Time passed and the game of Norway got better and better for everyone of the players. They even managed to found a whole field of "point liquid" (whatever that is) at the bottom of the ocean when fishing one day and every player just felt very happy, very norwegianingly pleased with themselves. 

Despite that, one of them - Nisse - was a bit bored. He didn't knew why, really, but the game wasn't too exciting anymore. He didn't felt exiting was necessary, but he wanted more than what the game currently offered. So one day he ventured out to the Jungle area of the island and he found some funny looking mushrooms and some strange looking weeds which he decided to bring home. Oh boy, were they fun to consume! Nisse loved them, suddenly he felt in love with the game in a whole new way. He shared the plants with so many of the other players as he could and many of them liked them as well, however not in the same way as Nisse did. In fact, some of the other "plant- enjoyers" as they started to call themselves couldn't really behave when eating them. They started to act out and became a burden to the sober players. The sober players confronted Nisse and said this is not okey, you have to stop eating these kind of plants immediately - it's borderline illegal plays here even if you're not actively doing something wrong. Nisse agreed and talked to his group and told them to stop being in public when high on these things. "Let's just do them when alone or out in the woods'" The other enjoyers got upset, the social rave was the fun part according to them so they left the plants alone and started doing other things instead. Nisse however didn't stop but he followed his own advice and took them only when alone, in the woods or at home. 

One day, a player from the democrat group visited him and when doing so they noticed traces of mushrooms at a few places in Nisses home. "Didn't we tell you to stop eating these things?" they asked "Yes, but most of my group did stop and I only eat them by myself now" Nisse answered. "Doesn't matter. An order is an order, especially when our game finally goes so well as it does. You have to go to the Jail area for this." 

And so it happened. Nisse went away, quite confused. He never had hit a single player, nor had he stole a single point, he loved skiing and even if he didn't like eating salmon because it was meat, he never spoke ill of it to anyone - the taste was still good he admitted. Why was he exiled to Jail? It didn't make sense. 
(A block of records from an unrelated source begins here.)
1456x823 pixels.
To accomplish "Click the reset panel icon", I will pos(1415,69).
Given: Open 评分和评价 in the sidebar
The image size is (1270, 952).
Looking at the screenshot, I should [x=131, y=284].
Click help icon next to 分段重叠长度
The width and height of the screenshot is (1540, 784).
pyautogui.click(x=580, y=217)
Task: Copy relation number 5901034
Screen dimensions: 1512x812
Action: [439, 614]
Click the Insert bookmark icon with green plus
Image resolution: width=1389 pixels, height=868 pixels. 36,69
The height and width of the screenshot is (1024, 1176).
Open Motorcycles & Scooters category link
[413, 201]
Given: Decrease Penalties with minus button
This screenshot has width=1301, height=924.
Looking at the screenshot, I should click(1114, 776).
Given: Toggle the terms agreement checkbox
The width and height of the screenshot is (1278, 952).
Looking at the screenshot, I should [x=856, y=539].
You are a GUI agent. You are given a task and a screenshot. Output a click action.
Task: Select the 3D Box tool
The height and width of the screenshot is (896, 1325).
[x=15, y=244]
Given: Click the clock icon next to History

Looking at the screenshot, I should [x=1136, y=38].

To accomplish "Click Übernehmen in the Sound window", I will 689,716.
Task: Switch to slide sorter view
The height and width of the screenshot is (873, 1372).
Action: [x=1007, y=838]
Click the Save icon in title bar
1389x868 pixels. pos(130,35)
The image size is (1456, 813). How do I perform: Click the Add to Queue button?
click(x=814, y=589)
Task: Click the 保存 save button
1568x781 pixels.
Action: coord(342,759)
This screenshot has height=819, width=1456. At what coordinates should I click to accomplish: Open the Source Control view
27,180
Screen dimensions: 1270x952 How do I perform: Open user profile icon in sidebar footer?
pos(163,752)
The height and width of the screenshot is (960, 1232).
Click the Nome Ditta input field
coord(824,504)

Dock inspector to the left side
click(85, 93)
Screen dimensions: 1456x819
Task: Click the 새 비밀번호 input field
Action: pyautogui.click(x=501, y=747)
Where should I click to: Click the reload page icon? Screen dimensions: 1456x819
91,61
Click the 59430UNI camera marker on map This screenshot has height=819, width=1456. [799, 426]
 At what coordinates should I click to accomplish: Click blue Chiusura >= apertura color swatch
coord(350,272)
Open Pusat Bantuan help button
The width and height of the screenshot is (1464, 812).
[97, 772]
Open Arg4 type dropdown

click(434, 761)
Here we must leave the story of the game of Norway, with both Steffe and Nisse in Jail - against the basic configurations of the game: "Respect your fellow players, respect the custom of Norway but do whatever you wish otherwise." 

A tragedy, for sure.


***

The story above is admittedly silly and simplified but the differences to our society are just in scale, not in principle. Everything we do as social creatures can be boiled down to a game and the rules are the same as in the story. "Respect your fellow man, don't do acts of aggressions unprovoked but then please do whatever else you would like to do." That's reality. That's the gift and the mission God has given every single one of us. Yet we continue to play the game so lousy. Adding rules that are not needed and giving certain groups of people the license to break the real rules without anyone protesting. 

If we would see kids playing "country" we would never let any of them play the role of the state realistically because it so clearly sends the wrong message about the ethics we wish them to integrate but with us grown- ups we suddenly don't care. Maybe because we have played the game a certain way for too long, maybe because we are genuinely afraid of what would happen if we abandoned our self- created addons to the simple game that God intended. - I'm not really sure. 

I just know that I'd rather play as God wants me to play than how Cesar prefers me to. And that, friends, is why I'm an anarchist.